Duct & Plenum Leak Testing

Leak Testing Purpose

Duct and plenum leakage can be a major source for energy inefficiencies in any building type. Both leakage to outside of the building and leakage to the interior can greatly affect system performance. Leakage to the exterior is a waste of tempered air. Leakage to interior of a building can introduce air into a space, fighting local temperature and humidity control or cause inadequate air flows to satisfy a room’s air exchange demands.

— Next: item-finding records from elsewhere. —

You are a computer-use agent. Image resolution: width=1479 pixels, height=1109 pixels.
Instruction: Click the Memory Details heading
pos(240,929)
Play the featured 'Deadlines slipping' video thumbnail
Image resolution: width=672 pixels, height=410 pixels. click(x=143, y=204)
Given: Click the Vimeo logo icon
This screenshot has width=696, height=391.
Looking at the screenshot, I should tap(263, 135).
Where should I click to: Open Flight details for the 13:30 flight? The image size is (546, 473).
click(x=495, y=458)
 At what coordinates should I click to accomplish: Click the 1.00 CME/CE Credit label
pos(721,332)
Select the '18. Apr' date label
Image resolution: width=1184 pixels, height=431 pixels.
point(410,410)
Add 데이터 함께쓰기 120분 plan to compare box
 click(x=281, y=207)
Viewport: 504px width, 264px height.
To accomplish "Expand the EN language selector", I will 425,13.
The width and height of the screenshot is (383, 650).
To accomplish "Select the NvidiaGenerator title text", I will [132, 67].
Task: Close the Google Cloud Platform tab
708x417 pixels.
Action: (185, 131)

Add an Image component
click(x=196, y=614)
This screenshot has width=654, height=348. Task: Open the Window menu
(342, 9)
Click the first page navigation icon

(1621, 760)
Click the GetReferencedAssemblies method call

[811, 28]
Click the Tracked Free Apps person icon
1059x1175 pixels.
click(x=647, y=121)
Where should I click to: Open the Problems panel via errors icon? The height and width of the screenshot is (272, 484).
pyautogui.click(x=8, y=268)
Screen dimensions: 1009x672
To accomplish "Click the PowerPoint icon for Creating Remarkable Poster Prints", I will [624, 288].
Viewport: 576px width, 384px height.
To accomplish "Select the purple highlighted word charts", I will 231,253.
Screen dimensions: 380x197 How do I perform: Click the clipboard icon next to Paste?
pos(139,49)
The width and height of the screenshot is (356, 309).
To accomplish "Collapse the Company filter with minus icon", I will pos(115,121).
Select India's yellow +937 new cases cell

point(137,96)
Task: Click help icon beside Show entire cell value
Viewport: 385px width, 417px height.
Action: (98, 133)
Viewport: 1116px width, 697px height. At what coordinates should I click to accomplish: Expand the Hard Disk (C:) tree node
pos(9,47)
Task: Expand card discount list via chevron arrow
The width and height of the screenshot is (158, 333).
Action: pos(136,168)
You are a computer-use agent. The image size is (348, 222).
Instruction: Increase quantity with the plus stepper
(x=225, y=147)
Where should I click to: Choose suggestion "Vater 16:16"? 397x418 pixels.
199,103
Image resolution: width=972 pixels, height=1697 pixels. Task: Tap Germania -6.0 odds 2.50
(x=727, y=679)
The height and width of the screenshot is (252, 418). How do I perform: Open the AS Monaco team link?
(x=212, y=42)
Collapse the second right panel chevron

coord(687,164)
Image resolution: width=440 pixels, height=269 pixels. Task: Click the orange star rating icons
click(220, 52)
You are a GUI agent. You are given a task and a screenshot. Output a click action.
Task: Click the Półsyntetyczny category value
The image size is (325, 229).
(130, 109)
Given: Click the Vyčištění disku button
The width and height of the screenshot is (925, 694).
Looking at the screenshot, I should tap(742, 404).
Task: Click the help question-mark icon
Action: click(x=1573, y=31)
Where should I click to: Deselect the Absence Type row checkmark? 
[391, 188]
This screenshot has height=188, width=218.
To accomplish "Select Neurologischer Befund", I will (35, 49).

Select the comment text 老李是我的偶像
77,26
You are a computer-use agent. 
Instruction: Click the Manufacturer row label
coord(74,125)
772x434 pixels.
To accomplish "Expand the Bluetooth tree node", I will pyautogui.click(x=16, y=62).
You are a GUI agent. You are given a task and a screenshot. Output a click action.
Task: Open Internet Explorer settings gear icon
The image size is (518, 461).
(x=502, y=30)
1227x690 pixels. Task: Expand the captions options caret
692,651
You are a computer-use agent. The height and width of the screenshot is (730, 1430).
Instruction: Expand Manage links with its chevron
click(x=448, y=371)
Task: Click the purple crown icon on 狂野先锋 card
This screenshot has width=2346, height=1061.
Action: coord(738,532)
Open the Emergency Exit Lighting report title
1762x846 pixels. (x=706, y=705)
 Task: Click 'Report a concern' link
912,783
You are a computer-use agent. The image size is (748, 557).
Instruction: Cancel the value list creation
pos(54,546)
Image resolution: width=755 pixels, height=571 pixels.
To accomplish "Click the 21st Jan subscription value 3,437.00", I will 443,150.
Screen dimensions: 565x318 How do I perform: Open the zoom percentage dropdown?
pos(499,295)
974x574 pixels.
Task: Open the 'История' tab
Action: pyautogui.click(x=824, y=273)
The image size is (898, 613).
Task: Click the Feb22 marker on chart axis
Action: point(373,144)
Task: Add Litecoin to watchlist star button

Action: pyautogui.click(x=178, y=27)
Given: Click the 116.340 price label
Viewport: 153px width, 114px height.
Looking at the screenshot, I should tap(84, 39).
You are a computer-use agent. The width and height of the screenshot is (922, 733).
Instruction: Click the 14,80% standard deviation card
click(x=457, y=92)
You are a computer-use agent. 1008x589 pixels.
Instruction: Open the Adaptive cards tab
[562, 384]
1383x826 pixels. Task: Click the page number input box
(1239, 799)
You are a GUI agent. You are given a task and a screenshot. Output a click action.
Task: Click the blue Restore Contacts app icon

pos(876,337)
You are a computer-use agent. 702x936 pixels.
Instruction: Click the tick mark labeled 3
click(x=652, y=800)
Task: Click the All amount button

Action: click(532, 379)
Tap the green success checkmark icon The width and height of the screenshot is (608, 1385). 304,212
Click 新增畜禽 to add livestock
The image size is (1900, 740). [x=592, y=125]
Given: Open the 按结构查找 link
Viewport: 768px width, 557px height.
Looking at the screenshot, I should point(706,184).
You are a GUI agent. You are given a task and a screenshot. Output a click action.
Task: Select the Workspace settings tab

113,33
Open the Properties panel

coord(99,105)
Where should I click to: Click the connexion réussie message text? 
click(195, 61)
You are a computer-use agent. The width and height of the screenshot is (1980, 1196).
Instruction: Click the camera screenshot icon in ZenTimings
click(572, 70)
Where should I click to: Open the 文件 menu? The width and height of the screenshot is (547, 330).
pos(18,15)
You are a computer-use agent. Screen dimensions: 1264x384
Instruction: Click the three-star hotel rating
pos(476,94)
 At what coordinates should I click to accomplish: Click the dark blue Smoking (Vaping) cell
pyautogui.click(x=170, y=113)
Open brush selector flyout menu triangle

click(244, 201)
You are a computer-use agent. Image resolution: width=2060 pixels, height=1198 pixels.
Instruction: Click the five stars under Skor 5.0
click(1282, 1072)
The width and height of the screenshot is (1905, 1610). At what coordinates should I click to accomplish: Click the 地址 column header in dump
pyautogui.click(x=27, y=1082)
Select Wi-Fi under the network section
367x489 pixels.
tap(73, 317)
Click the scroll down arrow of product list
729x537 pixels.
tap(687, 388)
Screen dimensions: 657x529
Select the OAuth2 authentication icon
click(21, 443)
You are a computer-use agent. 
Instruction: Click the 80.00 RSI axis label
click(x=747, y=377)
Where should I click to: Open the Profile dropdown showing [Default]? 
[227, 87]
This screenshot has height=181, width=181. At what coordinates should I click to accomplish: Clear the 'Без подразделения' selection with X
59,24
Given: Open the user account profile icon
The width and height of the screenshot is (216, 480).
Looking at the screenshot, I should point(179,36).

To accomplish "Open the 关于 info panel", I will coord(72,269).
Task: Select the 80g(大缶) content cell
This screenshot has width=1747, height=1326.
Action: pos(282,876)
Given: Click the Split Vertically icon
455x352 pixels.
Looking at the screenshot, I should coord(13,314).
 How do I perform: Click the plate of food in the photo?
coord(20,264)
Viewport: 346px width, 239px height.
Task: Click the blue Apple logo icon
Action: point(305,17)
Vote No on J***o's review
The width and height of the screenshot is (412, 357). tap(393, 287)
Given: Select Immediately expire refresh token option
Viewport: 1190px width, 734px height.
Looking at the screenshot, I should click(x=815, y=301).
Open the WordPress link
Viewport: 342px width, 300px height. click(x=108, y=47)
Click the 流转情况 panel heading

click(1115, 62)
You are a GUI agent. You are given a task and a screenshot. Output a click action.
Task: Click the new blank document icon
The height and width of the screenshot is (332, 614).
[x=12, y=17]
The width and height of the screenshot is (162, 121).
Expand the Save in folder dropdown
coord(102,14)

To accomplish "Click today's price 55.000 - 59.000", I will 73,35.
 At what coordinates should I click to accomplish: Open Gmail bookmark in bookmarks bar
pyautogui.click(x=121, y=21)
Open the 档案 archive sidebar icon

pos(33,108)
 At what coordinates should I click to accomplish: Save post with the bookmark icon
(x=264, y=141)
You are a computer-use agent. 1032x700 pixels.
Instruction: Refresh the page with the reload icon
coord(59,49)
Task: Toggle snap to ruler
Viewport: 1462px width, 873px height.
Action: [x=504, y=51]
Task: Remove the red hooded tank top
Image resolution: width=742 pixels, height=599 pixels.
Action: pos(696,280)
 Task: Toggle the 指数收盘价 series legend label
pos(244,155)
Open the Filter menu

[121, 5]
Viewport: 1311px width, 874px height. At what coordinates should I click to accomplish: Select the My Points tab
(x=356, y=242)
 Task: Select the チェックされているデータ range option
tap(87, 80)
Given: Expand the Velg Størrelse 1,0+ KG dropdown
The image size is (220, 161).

Most air systems use above-ceiling return plenum. When the supply leaks above the ceiling space, that tempered air simply short cycles straight to the return, never entering the occupied space. Beside inefficiencies, duct leakage can create an acoustically loud environment. Occupant safety can also come into question as that room ventilation can be affected. Limited supply of fresh air into a space and inadequate exhaust of production or laboratory waste are two examples of safety issues caused by duct leakage.

New Construction Leak Testing

Pro-MEC Engineering is a third party testing agent capable of leak testing all duct systems. Our experienced professionals assist in locating and repairing any areas of leakage making for a successful inspection. Pro-MEC works with the design engineers to formulate a plan that is efficient and acceptable to all job specification requirements.

Existing Building Leak Testing

Leakage testing in existing buildings has proven to cause dramatic savings in building energy consumption while increasing occupant comfort. Identifying and sealing leakage areas in ductwork and plenums can help mechanical equipment return to designed operation. Many times mechanical renovations can be satisfied by exclusively performing duct sealing. New systems will not have to be purchased and ductwork will not have to be installed. Architectural plenum air leakage has also been found to be a main source of inadequacies in airflow. High returns on investments have been achieved by simply sealing and verifying air tightness in air plenums and ductwork.